A permanência do ser incomum naquela empresa, que já vinha sendo direcionada para uma estada curta, por causa daquilo que sua constituição incomum causava nas pessoas à sua volta, chegou, finalmente, ao fim, de fato. Durante o almoço, um funcionário, sentado a três mesas de distância do ser incomum, deixou cair sua bandeja, esparramando uma grande quantidade de comida pelo chão, que estava impecavelmente limpo; sem se preocupar em limpar toda aquela comida que estava no chão, o funcionário se dirigiu, cheio de ódio, até a mesa do ser incomum, e, transbordando de raiva, começou a xingar à plena voz.
“Você é o culpado de tudo isso, seu merda, seu monstro! Todos te odeiam, você é o mal da humanidade, você é um monstro do mal, Judas!”
O ser incomum olhou de forma indiferente para aquele interlocutor exaltado, e após uma interrupção de em torno de 5 segundos, voltou a se alimentar despreocupadamente. A sua atitude de indivíduo intocável irritou ainda mais o funcionário exaltado, que tentou partir para cima do ser incomum, mas foi interrompido por outros funcionários.
O acontecimento repercutiu quase que instantaneamente. Todos diziam que o ser incomum era o culpado, explicando que isso foi demonstrado pela maneira como ele se portou perante o confronto, entre ele e o funcionário prejudicado por ele. Todos diziam que aquele semblante sereno e indiferente, durante uma discussão, era digno de alguém que, com certeza, era culpado, e essa afirmação foi defendida por todos, por mais incoerente que possa parecer. Entretanto, que culpa o ser incomum tinha ninguém sabia, mas todos o julgaram culpado.

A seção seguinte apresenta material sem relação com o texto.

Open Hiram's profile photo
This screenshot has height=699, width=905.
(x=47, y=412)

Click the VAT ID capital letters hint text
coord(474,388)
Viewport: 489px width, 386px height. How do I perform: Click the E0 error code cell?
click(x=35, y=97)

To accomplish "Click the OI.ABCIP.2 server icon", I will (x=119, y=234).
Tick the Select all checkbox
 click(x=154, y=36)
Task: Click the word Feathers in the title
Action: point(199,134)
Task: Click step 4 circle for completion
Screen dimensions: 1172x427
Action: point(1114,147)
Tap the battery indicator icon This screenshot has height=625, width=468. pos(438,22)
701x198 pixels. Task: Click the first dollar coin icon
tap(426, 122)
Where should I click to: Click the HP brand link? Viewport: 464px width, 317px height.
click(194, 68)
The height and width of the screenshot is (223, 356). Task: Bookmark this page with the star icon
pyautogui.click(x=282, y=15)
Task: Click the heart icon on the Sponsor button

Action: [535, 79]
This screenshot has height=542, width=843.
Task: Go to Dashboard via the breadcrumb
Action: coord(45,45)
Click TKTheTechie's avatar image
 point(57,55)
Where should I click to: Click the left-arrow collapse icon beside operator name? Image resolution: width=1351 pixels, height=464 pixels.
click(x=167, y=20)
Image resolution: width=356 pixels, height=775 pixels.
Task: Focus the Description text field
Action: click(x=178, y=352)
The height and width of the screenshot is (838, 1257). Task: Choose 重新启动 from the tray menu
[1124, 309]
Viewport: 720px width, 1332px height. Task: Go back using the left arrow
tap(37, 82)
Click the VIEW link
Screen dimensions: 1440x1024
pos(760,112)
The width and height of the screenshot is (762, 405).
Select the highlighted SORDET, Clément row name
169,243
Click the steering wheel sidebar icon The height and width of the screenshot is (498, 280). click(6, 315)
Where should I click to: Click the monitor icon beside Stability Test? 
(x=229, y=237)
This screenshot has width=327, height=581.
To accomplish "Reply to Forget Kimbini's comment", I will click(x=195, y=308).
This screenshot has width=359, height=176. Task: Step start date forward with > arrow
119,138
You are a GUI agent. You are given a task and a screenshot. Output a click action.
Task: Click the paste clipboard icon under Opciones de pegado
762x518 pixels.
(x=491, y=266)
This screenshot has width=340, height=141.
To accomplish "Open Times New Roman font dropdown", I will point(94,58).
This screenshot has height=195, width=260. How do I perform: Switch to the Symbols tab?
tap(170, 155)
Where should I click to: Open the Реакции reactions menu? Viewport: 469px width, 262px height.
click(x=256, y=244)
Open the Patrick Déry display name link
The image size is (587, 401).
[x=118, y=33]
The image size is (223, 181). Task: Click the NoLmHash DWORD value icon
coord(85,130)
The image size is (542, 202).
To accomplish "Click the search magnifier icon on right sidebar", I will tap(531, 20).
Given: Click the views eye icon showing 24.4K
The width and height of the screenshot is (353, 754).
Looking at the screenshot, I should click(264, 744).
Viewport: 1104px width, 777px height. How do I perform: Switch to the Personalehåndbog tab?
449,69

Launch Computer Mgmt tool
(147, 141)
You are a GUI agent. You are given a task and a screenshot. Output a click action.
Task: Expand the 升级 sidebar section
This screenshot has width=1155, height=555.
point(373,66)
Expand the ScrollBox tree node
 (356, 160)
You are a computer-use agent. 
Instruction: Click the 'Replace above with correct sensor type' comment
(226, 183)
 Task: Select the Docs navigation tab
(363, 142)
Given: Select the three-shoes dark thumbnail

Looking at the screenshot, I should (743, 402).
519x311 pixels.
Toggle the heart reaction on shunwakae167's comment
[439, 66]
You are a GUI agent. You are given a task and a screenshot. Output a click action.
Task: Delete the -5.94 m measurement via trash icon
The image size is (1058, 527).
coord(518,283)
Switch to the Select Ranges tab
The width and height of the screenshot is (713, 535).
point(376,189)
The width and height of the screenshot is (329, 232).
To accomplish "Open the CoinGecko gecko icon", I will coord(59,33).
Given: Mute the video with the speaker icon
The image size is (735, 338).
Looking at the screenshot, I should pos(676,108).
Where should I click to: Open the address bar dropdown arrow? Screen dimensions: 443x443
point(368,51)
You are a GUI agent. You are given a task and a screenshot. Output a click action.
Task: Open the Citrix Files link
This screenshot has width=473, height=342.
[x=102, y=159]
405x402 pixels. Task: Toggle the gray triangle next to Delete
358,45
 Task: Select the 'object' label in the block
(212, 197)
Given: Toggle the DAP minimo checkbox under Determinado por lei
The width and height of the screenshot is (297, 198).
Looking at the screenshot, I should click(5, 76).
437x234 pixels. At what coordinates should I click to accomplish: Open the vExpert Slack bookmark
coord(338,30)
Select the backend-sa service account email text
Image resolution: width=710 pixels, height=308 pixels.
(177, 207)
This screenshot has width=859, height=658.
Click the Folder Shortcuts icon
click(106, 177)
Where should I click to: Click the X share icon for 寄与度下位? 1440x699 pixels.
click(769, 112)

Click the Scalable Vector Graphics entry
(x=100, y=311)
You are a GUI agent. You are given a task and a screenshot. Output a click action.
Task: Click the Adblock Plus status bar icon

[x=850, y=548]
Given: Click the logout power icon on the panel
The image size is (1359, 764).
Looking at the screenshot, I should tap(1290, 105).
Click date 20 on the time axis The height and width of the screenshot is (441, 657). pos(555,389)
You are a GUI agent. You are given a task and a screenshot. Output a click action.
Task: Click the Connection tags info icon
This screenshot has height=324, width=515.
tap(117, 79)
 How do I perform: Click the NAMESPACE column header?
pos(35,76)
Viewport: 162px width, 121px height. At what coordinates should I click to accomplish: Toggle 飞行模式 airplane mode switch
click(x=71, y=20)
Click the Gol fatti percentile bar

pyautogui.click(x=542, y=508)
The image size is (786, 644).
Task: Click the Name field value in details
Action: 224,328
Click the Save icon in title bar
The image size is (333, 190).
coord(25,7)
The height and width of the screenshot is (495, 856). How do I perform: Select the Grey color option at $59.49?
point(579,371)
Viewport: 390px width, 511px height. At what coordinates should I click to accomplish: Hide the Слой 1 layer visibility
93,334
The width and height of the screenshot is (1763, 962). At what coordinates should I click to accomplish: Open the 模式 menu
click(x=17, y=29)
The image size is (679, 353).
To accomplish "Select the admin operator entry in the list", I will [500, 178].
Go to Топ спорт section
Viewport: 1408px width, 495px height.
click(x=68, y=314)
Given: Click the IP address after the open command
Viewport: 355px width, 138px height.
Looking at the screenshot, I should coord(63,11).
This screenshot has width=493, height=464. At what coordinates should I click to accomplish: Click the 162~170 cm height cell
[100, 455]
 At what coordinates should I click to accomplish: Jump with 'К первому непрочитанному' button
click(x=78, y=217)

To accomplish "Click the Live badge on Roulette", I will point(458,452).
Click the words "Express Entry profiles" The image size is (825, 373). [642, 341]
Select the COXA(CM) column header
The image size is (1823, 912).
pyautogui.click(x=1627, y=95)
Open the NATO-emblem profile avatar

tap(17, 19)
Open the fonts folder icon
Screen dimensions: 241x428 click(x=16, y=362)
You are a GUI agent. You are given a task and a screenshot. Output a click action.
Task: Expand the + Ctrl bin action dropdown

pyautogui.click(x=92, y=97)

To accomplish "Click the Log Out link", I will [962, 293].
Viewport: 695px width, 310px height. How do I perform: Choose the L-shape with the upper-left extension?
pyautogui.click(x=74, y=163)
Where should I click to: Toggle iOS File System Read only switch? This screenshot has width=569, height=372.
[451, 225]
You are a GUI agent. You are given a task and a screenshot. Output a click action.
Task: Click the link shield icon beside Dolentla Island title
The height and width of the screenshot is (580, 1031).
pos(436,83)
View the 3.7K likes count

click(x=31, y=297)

A diretoria, que se incumbiu de cuidar do caso, decidiu demitir o funcionário que foi acusado por todas as pessoas que presenciaram a confusão. Após quatro meses a empresa recuperou sua atmosfera habitual, as coisas voltaram a ser como eram, sofrendo apenas uma única mudança, o ser incomum ser tornou, para muitos, uma imagem responsável, para sempre, por todos os acontecimentos ruins, uma imagem abjeta e permanente, para onde era direcionado todo o ódio.